One can understand a British fascination with its faded imperial past, but why would the U.S., the country that prides itself on meritocracy and mobility, find itself addicted to the sclerotic nobility of the turn of the last century?
According to Julian Fellowes, an American theme was built into the concept. Approached to devise the series by Gareth Neame, after the success of his screenplay Gosford Park (directed by Robert Altman), Fellowes was initially concerned that it smacked of “two bites of the same cherry,” he said. But then the germ for the TV series came: the “American Buccaneers,” the “inspirational and predatory” heiresses from the U.S. who came to Britain in the late 19th century in search of a husband and a pedigree. Winston Churchill’s mother was one, as is the fictional character of Cora, the Countess of Grantham, played by Elizabeth McGovern. “They outlived the way of life they tried to preserve,” said Fellowes. “I wanted to explore how it felt to wake up in the morning dreaming of Long Island.”
This trans-Atlantic element partly explains the trans-Atlantic success. Downton’s first season tracked the two years from the sinking of the Titanic to the outbreak of World War I. The second was dominated by the catastrophe of the trenches and Spanish influenza, and the third season has opened with an even more explicitly American theme, with Shirley MacLaine arriving in Yorkshire as the countess’ mother, Martha, a brash American challenge to La Belle Dame sans Merci figure of the earl’s mother, Violet (Maggie Smith).

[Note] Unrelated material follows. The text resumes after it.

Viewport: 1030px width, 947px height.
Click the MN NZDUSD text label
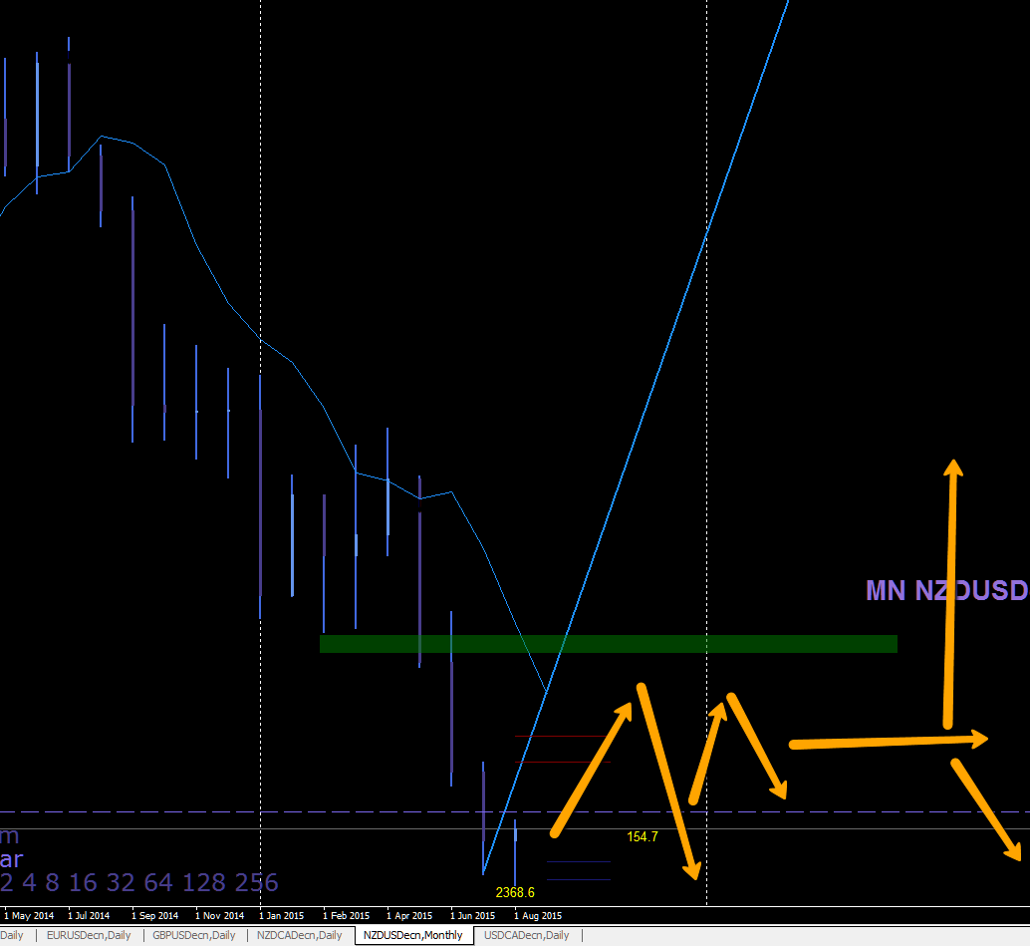[x=946, y=590]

“Violet is mostly concerned with the past,” said Fellows, “Martha with the future.” So the odds are already stacked in the American’s favor. The first episodes of the third season have already suggested a massive change in fortunes, as the earl’s investments have failed and austerity looms. British land ownership is about to go through a massive upheaval, and the “servant class” is about to be virtually wiped out by a rise in labor costs and more work opportunities for women.
But for all its apparent nostalgia, Fellowes said Downton is “Janus-faced” and looks ahead as much as back to “the modern world going through a painful birth.” So beware. This is a drama series with a historic ticking clock, just as surely as 24 or, in its own way, Mad Men. Though Neame was drawn to speculating which characters in the show might end up as appeasers of Hitler, the time scales of the narrative and the real age of the cast mean that, unless there’s a lot of what Fellowes calls “wobbly-stick acting,” the end is in sight.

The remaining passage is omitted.